Andrew Jerez stated that the confrontation between Kurds and Turks living in European countries has intensified, especially after the Turkish attacks on the Kurds in Syria. This has led countries like Austria to accuse Turkey of supporting extremist Turkish citizens living in the country against the Kurds.
Some European countries also criticize the lack of serious efforts to support the Kurdish issue in Turkey and put pressure on Ankara.
KurdPress has interviewed Andrew Andreu Jerez, a political and media activist living in Germany, over the Kurdish issue in Turkey and the reactions of EU members to it.
Tensions between Kurdish and Turkish communities in Europe (Austria, Germany)

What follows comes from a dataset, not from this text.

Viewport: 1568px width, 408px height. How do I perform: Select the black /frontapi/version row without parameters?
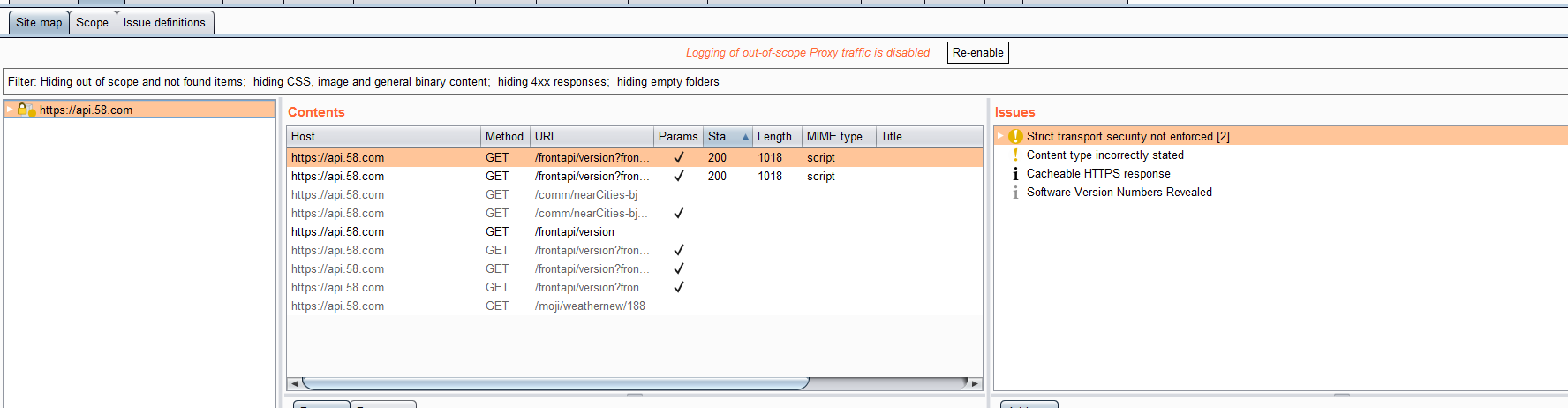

"On the one hand, the confrontations between Kurdish and Turkish communities in Germany and Austria are not new. We have seen them several times on the European ground when the armed conflict got worse in Western Kurdistan. On the other hand, the Austrian government could have been using the Kurdish question for its own political objectives in a national internal arena where the far-right positions of the FPÖ play a key role. That could explain why Viena says that foreign government could be behind the attacks of the ultranationalist Turks,” Mr. Jerez told KurdPress about confrontations between the Kurds and Turks who are living in European states, Austria in particular.

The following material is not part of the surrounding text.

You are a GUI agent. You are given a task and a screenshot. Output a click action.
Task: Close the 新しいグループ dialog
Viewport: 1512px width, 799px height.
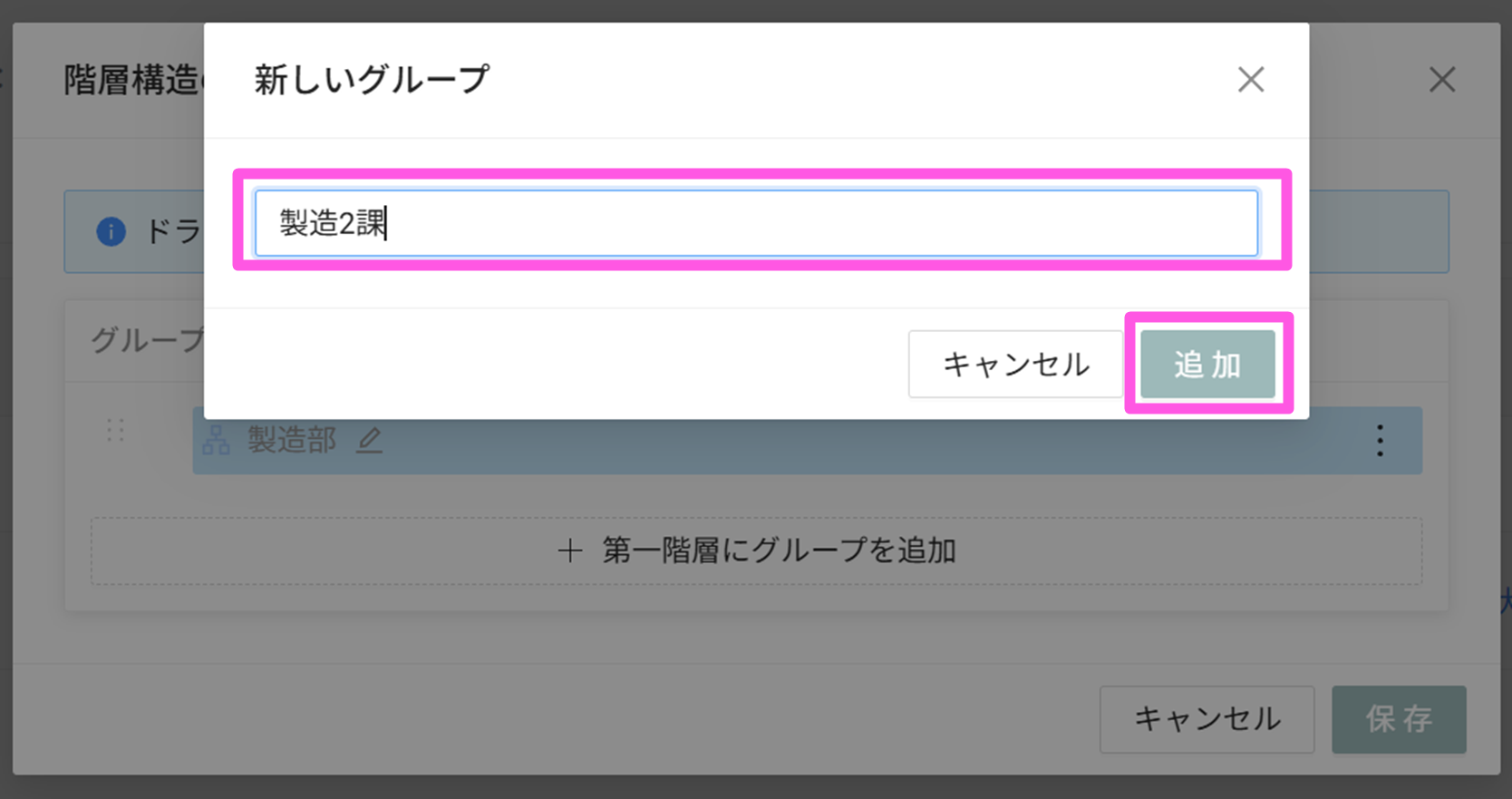click(1251, 80)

The role of Kurdish issue in Turkey accession in the EU
Regarding Erdogan's strategy towards the European position about Turkey's candidacy to join the EU, I do not think that the Turkish-Kurdish conflict really plays a role in that sense, he said.
The media expert noted that “the core of my Master Degree Final Research points out precisely that the conditional access system in the EU will be never able to make pressure on Erdogan's regime to solve the Kurdish question through democratic and political means since Brussels is not able / does not want to acknowledge the Kurdish question as a bilateral question between Ankara and the European institutions. This hasn't changed since I finished my MA final research seven years ago: the Kurdish is not part of the foreign agenda of the EU.”
“Erdogan knows it, therefore I doubt that he tries to use the Kurdish question to force Turkish accession in the EU or to try to influence an access process that has been anyway paralyzed for years," the analyst ultimately said.